▸ **Directions for this task**
When you reach the line containing "You are a computer-use" in the entries below, start writing out each line exactly, and stop after the line containing "Instruction: Check software".

▸ **Working data**

Content starts

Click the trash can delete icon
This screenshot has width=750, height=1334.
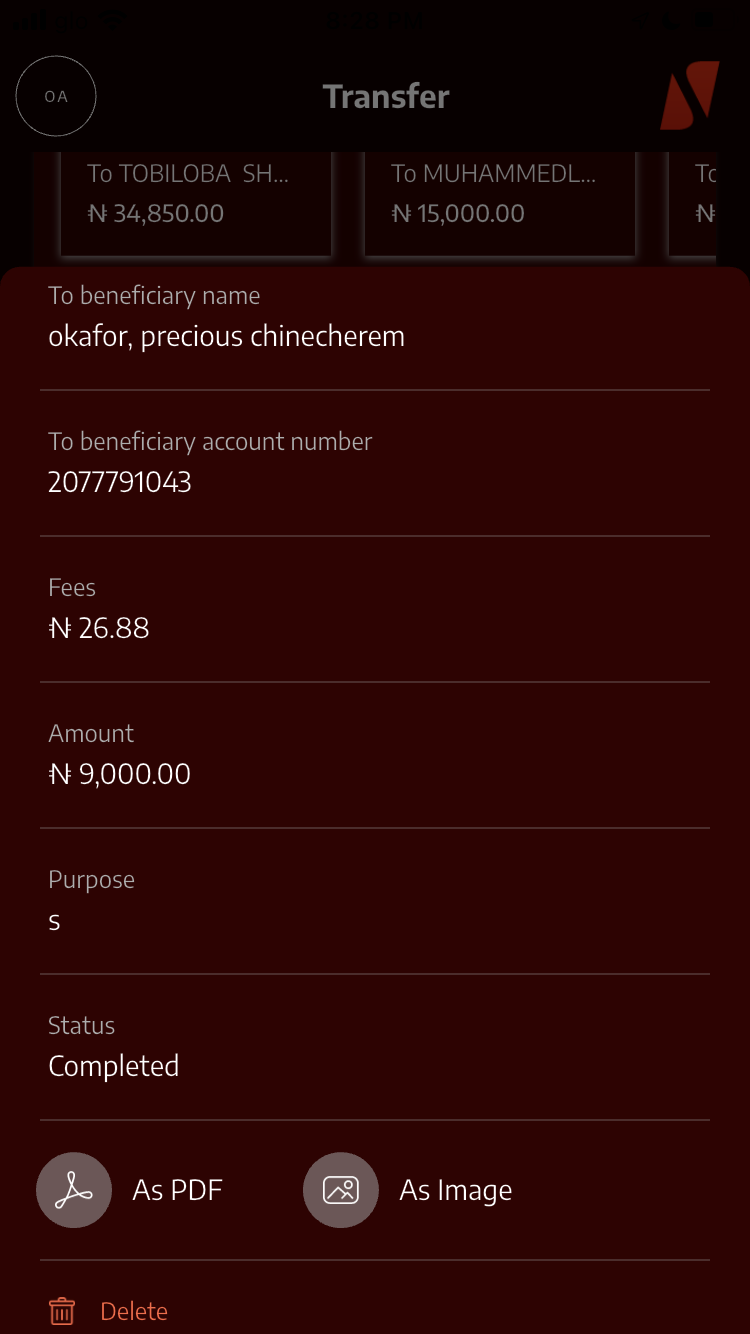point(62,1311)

Content ends
Content starts

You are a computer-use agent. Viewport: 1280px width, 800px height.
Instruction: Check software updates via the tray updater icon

Content ends

▸ **Solution for this task**
You are a computer-use agent. Viewport: 1280px width, 800px height.
Instruction: Check software updates via the tray updater icon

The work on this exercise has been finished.